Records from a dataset
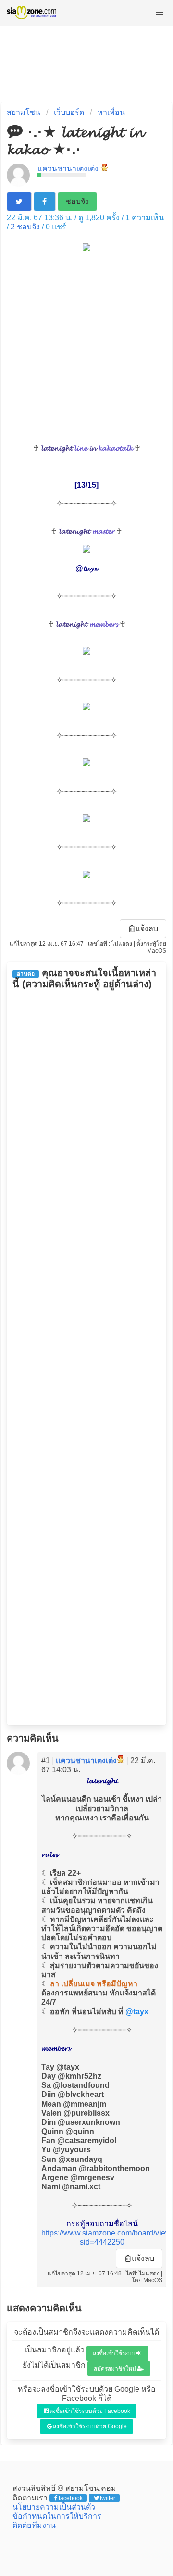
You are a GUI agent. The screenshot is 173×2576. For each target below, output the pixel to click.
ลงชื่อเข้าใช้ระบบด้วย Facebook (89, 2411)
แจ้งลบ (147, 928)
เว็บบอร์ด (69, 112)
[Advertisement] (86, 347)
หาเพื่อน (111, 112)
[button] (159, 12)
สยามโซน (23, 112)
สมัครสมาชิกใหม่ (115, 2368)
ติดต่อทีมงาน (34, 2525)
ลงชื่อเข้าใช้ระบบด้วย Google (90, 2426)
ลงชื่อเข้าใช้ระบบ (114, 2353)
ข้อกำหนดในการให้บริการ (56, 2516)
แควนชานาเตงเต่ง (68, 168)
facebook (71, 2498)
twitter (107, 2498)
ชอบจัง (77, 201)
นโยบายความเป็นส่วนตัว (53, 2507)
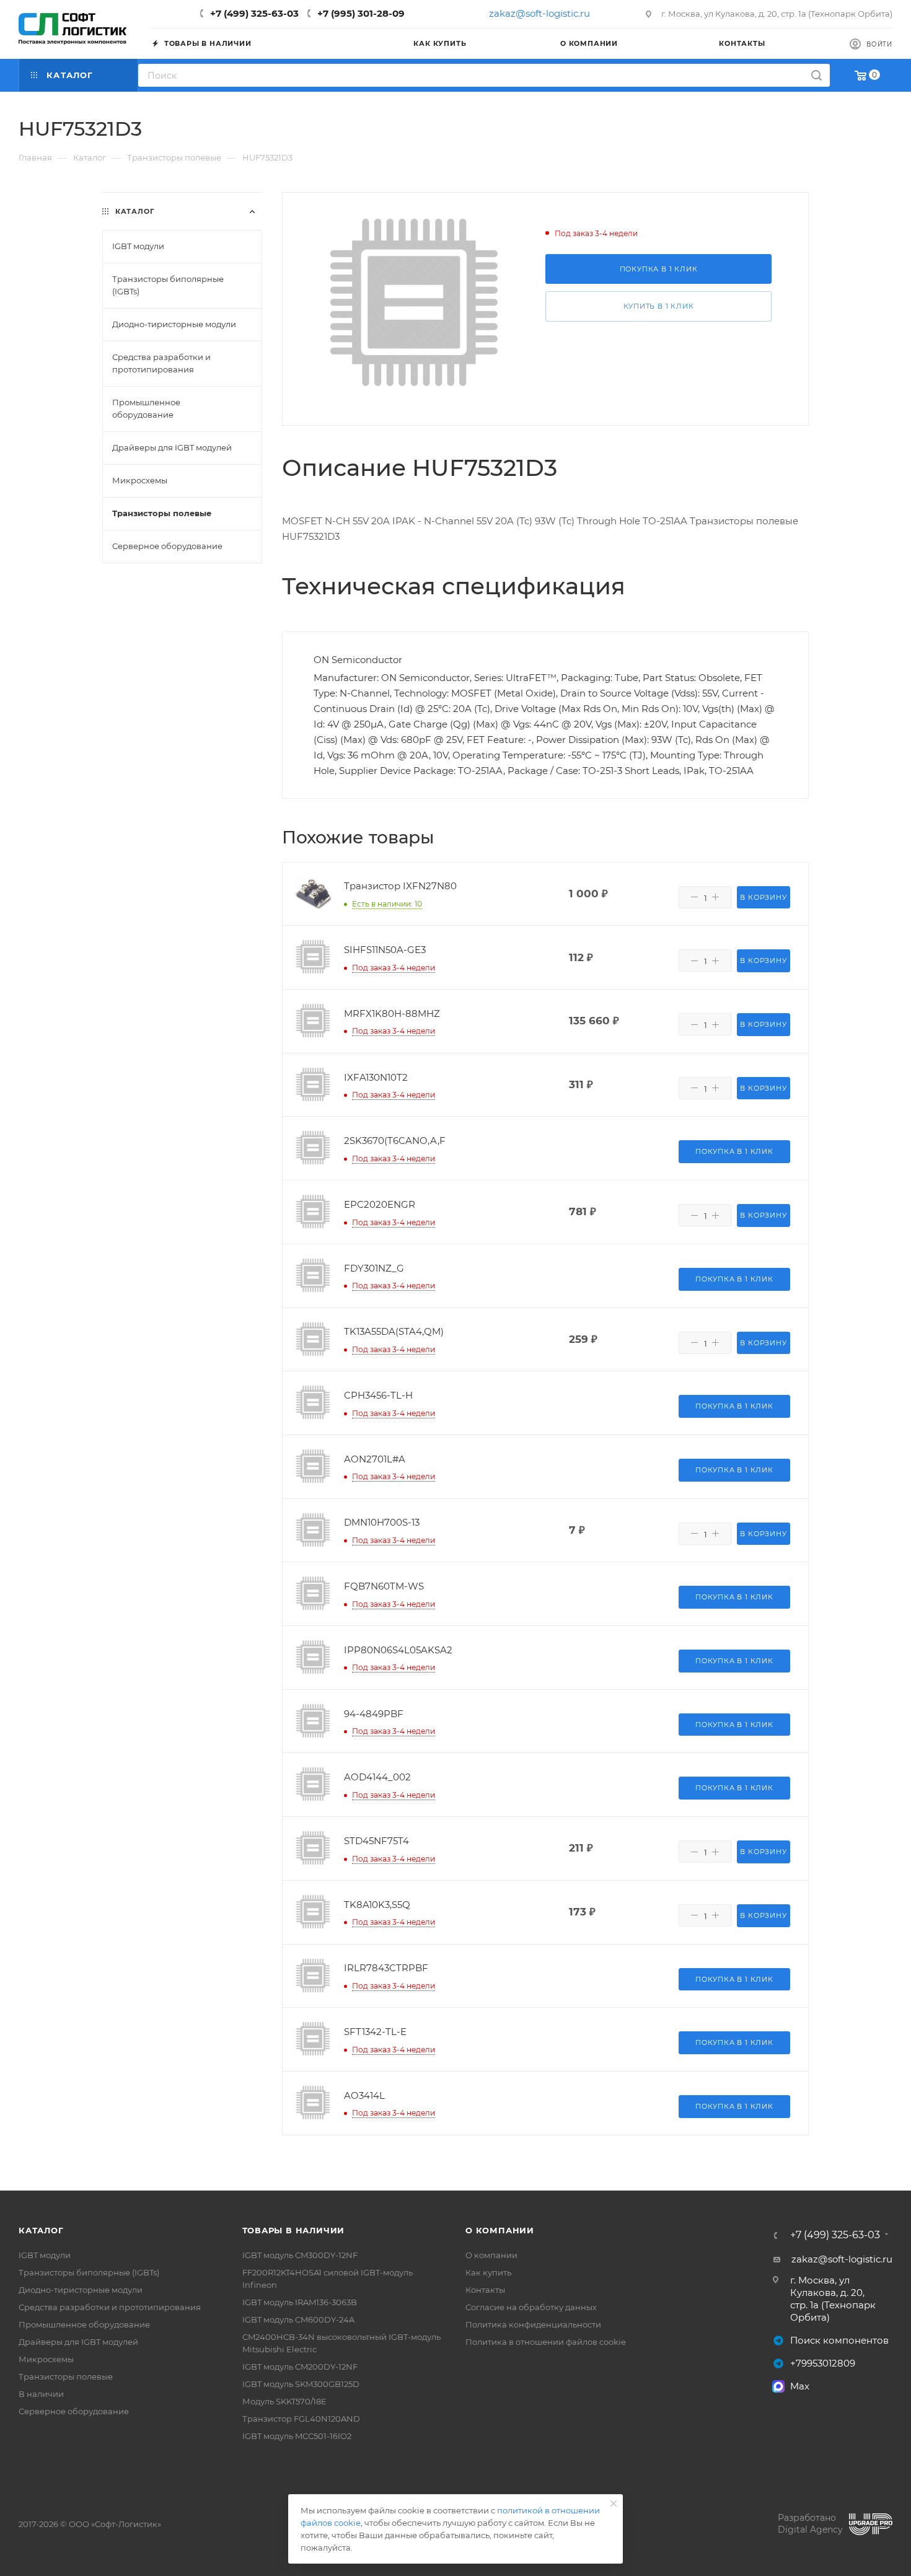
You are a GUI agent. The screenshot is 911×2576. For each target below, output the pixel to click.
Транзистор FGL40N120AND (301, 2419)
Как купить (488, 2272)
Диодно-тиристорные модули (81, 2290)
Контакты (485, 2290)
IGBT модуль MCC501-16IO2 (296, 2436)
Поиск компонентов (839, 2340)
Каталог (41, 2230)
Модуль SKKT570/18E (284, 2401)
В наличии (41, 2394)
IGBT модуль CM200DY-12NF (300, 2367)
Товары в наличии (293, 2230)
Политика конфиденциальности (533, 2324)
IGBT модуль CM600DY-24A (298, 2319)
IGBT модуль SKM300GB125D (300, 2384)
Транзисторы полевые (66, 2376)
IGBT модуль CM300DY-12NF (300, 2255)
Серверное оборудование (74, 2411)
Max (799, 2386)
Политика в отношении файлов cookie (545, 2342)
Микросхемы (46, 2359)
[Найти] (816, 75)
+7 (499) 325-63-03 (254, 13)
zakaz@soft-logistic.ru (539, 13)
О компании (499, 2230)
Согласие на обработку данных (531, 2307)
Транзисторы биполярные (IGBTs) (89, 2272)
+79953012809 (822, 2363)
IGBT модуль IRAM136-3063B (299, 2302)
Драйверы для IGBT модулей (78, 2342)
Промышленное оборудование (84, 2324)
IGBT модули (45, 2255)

*ABOUT THIS TASK*
Print the data exactly, from its first line to the line containing "Max (799, 2386)", both included. Omit the pictures.

*ANSWER BOX*
You are a GUI agent. The screenshot is 173×2576. For each target below, output the pixel to click.
ลงชื่อเข้าใช้ระบบด้วย Facebook (89, 2411)
แจ้งลบ (147, 928)
เว็บบอร์ด (69, 112)
[Advertisement] (86, 347)
หาเพื่อน (111, 112)
[button] (159, 12)
สยามโซน (23, 112)
สมัครสมาชิกใหม่ (115, 2368)
ติดต่อทีมงาน (34, 2525)
ลงชื่อเข้าใช้ระบบด้วย Google (90, 2426)
ลงชื่อเข้าใช้ระบบ (114, 2353)
ข้อกำหนดในการให้บริการ (56, 2516)
แควนชานาเตงเต่ง (68, 168)
facebook (71, 2498)
twitter (107, 2498)
ชอบจัง (77, 201)
นโยบายความเป็นส่วนตัว (53, 2507)
You are a GUI agent. The screenshot is 911×2576. For each target below, output the pixel to click.
Транзистор FGL40N120AND (301, 2419)
Как купить (488, 2272)
Диодно-тиристорные модули (81, 2290)
Контакты (485, 2290)
IGBT модуль MCC501-16IO2 (296, 2436)
Поиск компонентов (839, 2340)
Каталог (41, 2230)
Модуль SKKT570/18E (284, 2401)
В наличии (41, 2394)
IGBT модуль CM200DY-12NF (300, 2367)
Товары в наличии (293, 2230)
Политика конфиденциальности (533, 2324)
IGBT модуль CM600DY-24A (298, 2319)
IGBT модуль SKM300GB125D (300, 2384)
Транзисторы полевые (66, 2376)
IGBT модуль CM300DY-12NF (300, 2255)
Серверное оборудование (74, 2411)
Max (799, 2386)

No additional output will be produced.